START Data for the task
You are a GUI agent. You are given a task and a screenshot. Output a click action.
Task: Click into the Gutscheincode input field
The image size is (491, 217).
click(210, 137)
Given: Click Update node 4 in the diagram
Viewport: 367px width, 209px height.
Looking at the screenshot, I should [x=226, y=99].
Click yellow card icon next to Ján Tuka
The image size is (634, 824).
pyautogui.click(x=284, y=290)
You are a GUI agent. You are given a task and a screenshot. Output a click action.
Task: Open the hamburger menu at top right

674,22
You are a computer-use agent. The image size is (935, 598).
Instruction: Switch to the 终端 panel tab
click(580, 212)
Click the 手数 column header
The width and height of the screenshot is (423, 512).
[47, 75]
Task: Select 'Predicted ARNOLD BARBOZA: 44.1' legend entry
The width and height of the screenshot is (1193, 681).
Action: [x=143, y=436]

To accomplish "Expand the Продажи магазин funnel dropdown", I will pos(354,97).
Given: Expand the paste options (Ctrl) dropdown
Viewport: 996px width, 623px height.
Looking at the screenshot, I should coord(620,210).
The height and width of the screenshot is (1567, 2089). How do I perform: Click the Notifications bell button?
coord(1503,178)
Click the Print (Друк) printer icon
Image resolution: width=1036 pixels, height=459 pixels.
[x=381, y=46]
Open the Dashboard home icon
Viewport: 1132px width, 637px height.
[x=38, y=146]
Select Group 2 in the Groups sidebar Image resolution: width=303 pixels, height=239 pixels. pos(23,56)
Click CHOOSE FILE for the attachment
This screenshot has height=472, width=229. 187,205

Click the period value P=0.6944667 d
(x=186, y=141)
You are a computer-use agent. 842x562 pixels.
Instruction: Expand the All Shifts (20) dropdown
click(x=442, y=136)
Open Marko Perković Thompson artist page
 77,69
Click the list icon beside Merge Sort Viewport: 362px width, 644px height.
END Data for the task
- Required task -
Copy all of the rows above word for word, without changing anything.

- Solution to this problem -
You are a GUI agent. You are given a task and a screenshot. Output a click action.
Task: Click into the Gutscheincode input field
The image size is (491, 217).
click(210, 137)
Given: Click Update node 4 in the diagram
Viewport: 367px width, 209px height.
Looking at the screenshot, I should [x=226, y=99].
Click yellow card icon next to Ján Tuka
The image size is (634, 824).
pyautogui.click(x=284, y=290)
You are a GUI agent. You are given a task and a screenshot. Output a click action.
Task: Open the hamburger menu at top right

674,22
You are a computer-use agent. The image size is (935, 598).
Instruction: Switch to the 终端 panel tab
click(580, 212)
Click the 手数 column header
The width and height of the screenshot is (423, 512).
[47, 75]
Task: Select 'Predicted ARNOLD BARBOZA: 44.1' legend entry
The width and height of the screenshot is (1193, 681).
Action: [x=143, y=436]

To accomplish "Expand the Продажи магазин funnel dropdown", I will pos(354,97).
Given: Expand the paste options (Ctrl) dropdown
Viewport: 996px width, 623px height.
Looking at the screenshot, I should coord(620,210).
The height and width of the screenshot is (1567, 2089). How do I perform: Click the Notifications bell button?
coord(1503,178)
Click the Print (Друк) printer icon
Image resolution: width=1036 pixels, height=459 pixels.
[x=381, y=46]
Open the Dashboard home icon
Viewport: 1132px width, 637px height.
[x=38, y=146]
Select Group 2 in the Groups sidebar Image resolution: width=303 pixels, height=239 pixels. pos(23,56)
Click CHOOSE FILE for the attachment
This screenshot has height=472, width=229. 187,205

Click the period value P=0.6944667 d
(x=186, y=141)
You are a computer-use agent. 842x562 pixels.
Instruction: Expand the All Shifts (20) dropdown
click(x=442, y=136)
Open Marko Perković Thompson artist page
 77,69
Click the list icon beside Merge Sort Viewport: 362px width, 644px height.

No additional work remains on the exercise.